The conflict has already led to the murder of 6,500 people and the flight of 600,000 others, more than half of Muqdisho’s population. More than a third of those fled during the five weeks before December 8 as the fighting escalated. As the Ethiopian army and the forces of the TFG continue to intensify their attacks, the number of civilians being killed or force to flee is bound to soar. The numbers of the dead and refugees are much greater than those normally announced anyway, and in any case the so-called international community has not so far shown any interest in the massacres. It is true that the odd UN official has blamed Ethiopia for the onslaught, while at the same time holding the "insurgents" equally responsible. And on the rare occasion UN officials speak to the media on the issue, they withhold their names on the excuse that their activities on the ground will be affected if they offend Ethiopia.

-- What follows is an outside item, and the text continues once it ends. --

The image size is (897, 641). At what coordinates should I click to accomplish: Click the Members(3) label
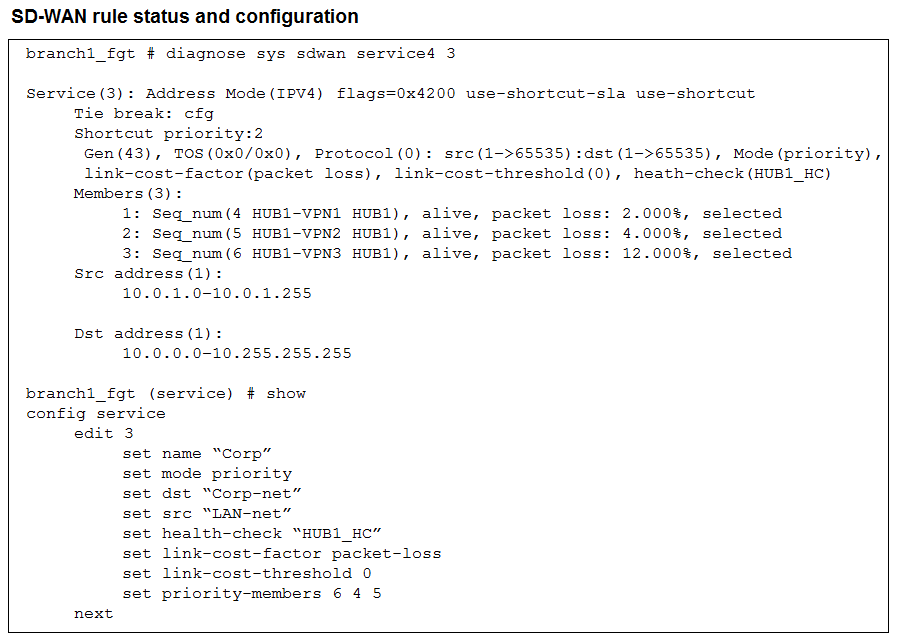click(x=128, y=194)
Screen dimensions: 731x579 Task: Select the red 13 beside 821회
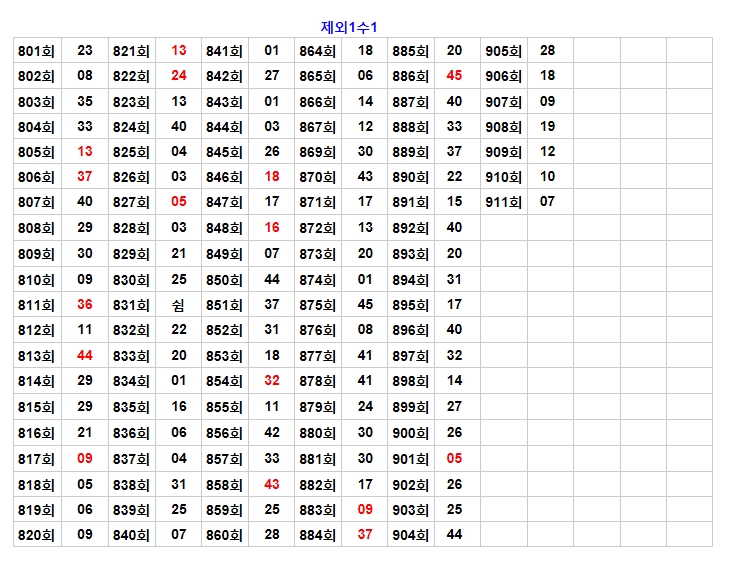pos(178,51)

One reason why the ‘international community’ is silent on those massacres or discreetly backing their perpetrators is that the US has put Somalia at the centre of its "war on terrorism", claiming that al-Qa’ida and other ‘Islamic terrorists’ are using the so-called failed state to take control of neighbouring countries and to strike at US interests in the Horn and the rest of East Africa. This explains why the US government has stepped up its presence in the region, establishing military bases in Kenya, Djibouti, Somaliland and Ethiopia, dramatically raising the levels of its aid to them, particularly Kenya, which now receives US$ 1 billion a year in military and economic assistance. While Ethiopia is an old US ally, president Bush’s strong interest in Kenya, a former colony and strong ally of Britain, is rather new and is closely linked to his "anti-terrorism strategy". His recent interest in Kenya, and his anxiety about the current unrest there, have been widely discussed in the American media.

An article in Time magazine on January 21 has summed up the issue thus: "A potential implosion in Kenya is especially worrying to the US, because the White House sees it as a frontline state in the war on terrorism, a bulwark against its volatile jihadist-infested neighbour Somalia. Terrorists have occasionally slipped across Kenya’s border, as in 1998, when al-Qaeda simultaneously bombed the US embassies in Kenya and Tanzania, another neighbour. In 2007 the Bush administration gave the government of president Mwai Kibaki $1 billion in military and other aid. And there are special-operations soldiers based in Kenya at Manda Bay, on the coast just south of Somalia." According to the article, the Bush administration has "reached out to an unlikely ally," the Democratic presidential candidate, Barack Obama, to join the effort to calm Kenya. Obama’s father came from Kenya and he has relatives there.

There is clearly no limit to Bush’s determination to force Somalia to remain a "failed state" and to bolster its strategic enemies –” Ethiopia and Kenya. He must believe that in this way he can keep Islam and Islamic groups at bay. He is right in the sense that a resurgence of the UIC will unite Somalis and improve the conditions that lead to Somalia’s status of failed state.